(Stored items)
▽

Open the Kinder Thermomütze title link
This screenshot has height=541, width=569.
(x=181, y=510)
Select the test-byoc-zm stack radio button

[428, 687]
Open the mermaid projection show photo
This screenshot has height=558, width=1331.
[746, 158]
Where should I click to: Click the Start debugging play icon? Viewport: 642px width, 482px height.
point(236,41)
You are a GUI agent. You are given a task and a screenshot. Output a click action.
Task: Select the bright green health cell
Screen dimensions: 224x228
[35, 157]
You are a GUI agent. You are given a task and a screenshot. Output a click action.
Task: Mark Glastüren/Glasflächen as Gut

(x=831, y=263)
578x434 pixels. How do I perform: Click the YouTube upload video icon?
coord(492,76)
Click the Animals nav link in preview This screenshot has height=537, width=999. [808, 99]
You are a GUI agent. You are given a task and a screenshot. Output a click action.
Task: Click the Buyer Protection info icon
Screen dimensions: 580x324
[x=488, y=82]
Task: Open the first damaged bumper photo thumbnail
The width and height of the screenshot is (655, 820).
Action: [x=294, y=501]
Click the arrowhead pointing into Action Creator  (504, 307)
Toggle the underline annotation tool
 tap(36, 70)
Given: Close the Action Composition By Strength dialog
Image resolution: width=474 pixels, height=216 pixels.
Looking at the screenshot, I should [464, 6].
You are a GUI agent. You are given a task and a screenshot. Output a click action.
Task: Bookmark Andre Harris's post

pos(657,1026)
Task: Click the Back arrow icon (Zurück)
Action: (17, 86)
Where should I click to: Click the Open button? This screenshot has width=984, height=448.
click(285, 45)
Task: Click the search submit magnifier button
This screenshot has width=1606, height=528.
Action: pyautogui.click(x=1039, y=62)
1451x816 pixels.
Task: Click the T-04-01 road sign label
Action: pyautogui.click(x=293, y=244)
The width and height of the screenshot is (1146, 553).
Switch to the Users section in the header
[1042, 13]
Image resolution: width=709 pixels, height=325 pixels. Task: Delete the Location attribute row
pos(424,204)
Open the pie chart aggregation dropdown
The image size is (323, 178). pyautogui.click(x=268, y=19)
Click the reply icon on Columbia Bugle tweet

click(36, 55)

△

EXERCISE DIRECTIONS
Print all of the records above, reproducing every line without any change.

SOLUTION FOR THIS EXERCISE
Open the Kinder Thermomütze title link
This screenshot has height=541, width=569.
(x=181, y=510)
Select the test-byoc-zm stack radio button

[428, 687]
Open the mermaid projection show photo
This screenshot has height=558, width=1331.
[746, 158]
Where should I click to: Click the Start debugging play icon? Viewport: 642px width, 482px height.
point(236,41)
You are a GUI agent. You are given a task and a screenshot. Output a click action.
Task: Select the bright green health cell
Screen dimensions: 224x228
[35, 157]
You are a GUI agent. You are given a task and a screenshot. Output a click action.
Task: Mark Glastüren/Glasflächen as Gut

(x=831, y=263)
578x434 pixels. How do I perform: Click the YouTube upload video icon?
coord(492,76)
Click the Animals nav link in preview This screenshot has height=537, width=999. [808, 99]
You are a GUI agent. You are given a task and a screenshot. Output a click action.
Task: Click the Buyer Protection info icon
Screen dimensions: 580x324
[x=488, y=82]
Task: Open the first damaged bumper photo thumbnail
The width and height of the screenshot is (655, 820).
Action: [x=294, y=501]
Click the arrowhead pointing into Action Creator  (504, 307)
Toggle the underline annotation tool
 tap(36, 70)
Given: Close the Action Composition By Strength dialog
Image resolution: width=474 pixels, height=216 pixels.
Looking at the screenshot, I should [464, 6].
You are a GUI agent. You are given a task and a screenshot. Output a click action.
Task: Bookmark Andre Harris's post

pos(657,1026)
Task: Click the Back arrow icon (Zurück)
Action: (17, 86)
Where should I click to: Click the Open button? This screenshot has width=984, height=448.
click(285, 45)
Task: Click the search submit magnifier button
This screenshot has width=1606, height=528.
Action: pyautogui.click(x=1039, y=62)
1451x816 pixels.
Task: Click the T-04-01 road sign label
Action: pyautogui.click(x=293, y=244)
The width and height of the screenshot is (1146, 553).
Switch to the Users section in the header
[1042, 13]
Image resolution: width=709 pixels, height=325 pixels. Task: Delete the Location attribute row
pos(424,204)
Open the pie chart aggregation dropdown
The image size is (323, 178). pyautogui.click(x=268, y=19)
Click the reply icon on Columbia Bugle tweet

click(36, 55)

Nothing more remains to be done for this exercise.